### Exercise directions
Take the part that opens with the line containing "Cheap Lips Makeup" and closes with the line containing "Quanzhou Lingyuan Bags Co., Ltd. (382, 31)", and rename "Makeup" to "Cosmetics" wherever it appears there. Reproduce only those lines, with nothing else altered.
··········
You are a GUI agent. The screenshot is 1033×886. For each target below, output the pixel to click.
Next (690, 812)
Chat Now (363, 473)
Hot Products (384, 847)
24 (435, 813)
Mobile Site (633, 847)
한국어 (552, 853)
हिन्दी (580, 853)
··········
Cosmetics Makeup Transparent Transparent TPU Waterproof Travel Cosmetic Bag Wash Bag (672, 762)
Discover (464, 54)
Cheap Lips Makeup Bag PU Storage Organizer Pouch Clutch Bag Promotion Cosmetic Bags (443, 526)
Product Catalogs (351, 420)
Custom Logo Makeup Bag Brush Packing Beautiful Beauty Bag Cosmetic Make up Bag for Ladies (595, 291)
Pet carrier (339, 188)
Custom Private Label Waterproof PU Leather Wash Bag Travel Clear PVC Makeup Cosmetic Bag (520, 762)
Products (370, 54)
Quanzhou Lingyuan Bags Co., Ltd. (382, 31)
··········
### Finished task
Cheap Lips Cosmetics Bag PU Storage Organizer Pouch Clutch Bag Promotion Cosmetic Bags (443, 526)
Product Catalogs (351, 420)
Custom Logo Cosmetics Bag Brush Packing Beautiful Beauty Bag Cosmetic Make up Bag for Ladies (595, 291)
Pet carrier (339, 188)
Custom Private Label Waterproof PU Leather Wash Bag Travel Clear PVC Cosmetics Cosmetic Bag (520, 762)
Products (370, 54)
Quanzhou Lingyuan Bags Co., Ltd. (382, 31)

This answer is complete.